### EXCERPTED PASSAGE:
________________________________________

After graduating in 1999, Mr. Fuerst spent the summer in Paris at La
Schola Cantorum, studying with Samuel Adler. He entered The Juilliard
School in 1999, studying with Robert Beaser. In 2001, Mr. Fuerst was
a co-winner of Juilliard's Palmer-Dixon Prize. Performances of Mr.
Fuerst's music in concert have been heard at Alice Tully Hall, Weill
Recital Hall, and the Miller Theater in New York City, as well as
other concert halls in Montreal, Paris, Pennsylvania. Mr. Fuerst is
currently in his second year of the DMA program at The Juilliard
School. Mr. Fuerst has been called, a "very promising"
composer with a "fierce sense of conviction."
Manly
Romero: Merengue
Manly Romero
was born in San Francisco in 1966. His music is predominantly
concerned with spirituality, self-knowledge, and with his paternal
roots in Mexico and Spain. His new orchestral work Merengue,
along with a zarzuela de bolsillo entitled Los Dos Amigos, and
other recent works show an increasing interest in the incorporation
of rhythmic constructs and melodic idioms from Latin American song
forms, while retaining a fully-developed harmonic language. Mr.
Romero served as associate artist with the San Francisco Symphony's Adventures
in Music and Concerts for Kids programs, has received
commissions and awards from the New York Foundation for the Arts,
Meet The Composer, and the American Music Center. Romero's one-act,
Lewis Carroll-based opera Dreaming of Wonderland was presented
as part of New York City Opera's Showcasing American Composers
series in May 2001. Mr. Romero is currently pursuing doctoral studies
in composition and researching the various histories of Latin
American song forms at the University of Michigan at Ann Arbor. Merengue
was highly-regarded by ACO's judges, who called it "lively,
rhythmic and punchy."
Sally
Lamb: The Coincidence of Being
Sally
Lamb was born in 1966. Ms. Lamb was awarded the 2001 Charles Ives
Fellowship from the American Academy of Arts and Letters, and has
received awards from the New York Foundation for the Arts,
Meet-the-Composer, and ASCAP. She was a winner in the Women's
Philharmonic Reading Sessions (1997) and is the recipient of the
Brian M. Israel Prize (Society for New Music, 1993). Her works have
been performed by the Ariadne String Quartet, Cornell University Wind
Ensemble, Ithaca College Wind Ensemble, Eastman Wind Orchestra, the
Society for New Music, Cayuga Vocal Ensemble, North/South Consonance,
the June in Buffalo festival and at the National Museum for Women in
the Arts in Washington, D.C. Lamb has served on the faculty at Ithaca
College, Syracuse University and as composer-in-residence at
elementary schools in Syracuse and Ithaca, NY. She received a BFA in
1990 from the California Institute of the Arts where she studied with
Mel Powell. She was awarded an MFA in 1995 and a DMA in 1998 from
Cornell University, studying with Steven Stucky and Roberto Sierra.

________________________________________

### EXTRACTED RECORDS:
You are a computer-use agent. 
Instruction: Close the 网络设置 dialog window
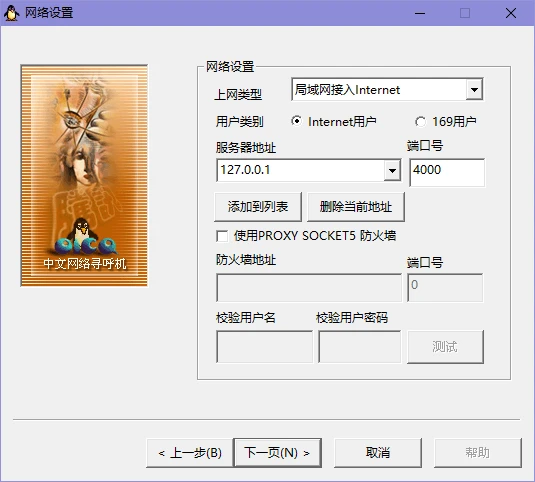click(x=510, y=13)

________________________________________

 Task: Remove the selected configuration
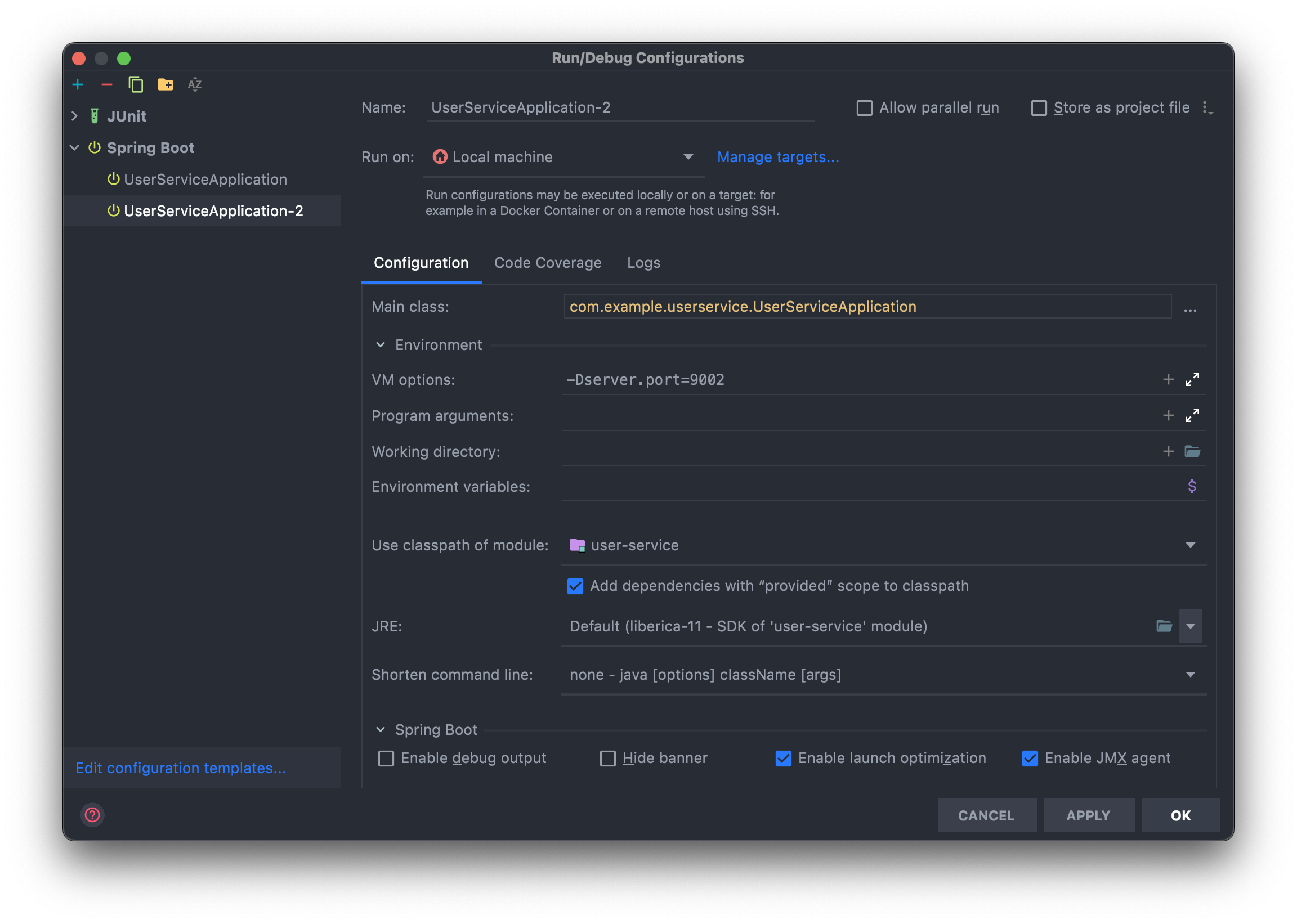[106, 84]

________________________________________

### THE EXERCISE:
Answer these questions using the composer biographies:
(a) With whom did Mr. Fuerst study at The Juilliard School?
(b) In what month and year was Dreaming of Wonderland presented in New York City Opera's Showcasing American Composers series?
(c) From which institution did Sally Lamb receive her BFA?
Answer from the composer biographies alone, not from the lines.

### OUTPUT FOR THIS TASK:
(a) Robert Beaser
(b) May 2001
(c) The California Institute of the Arts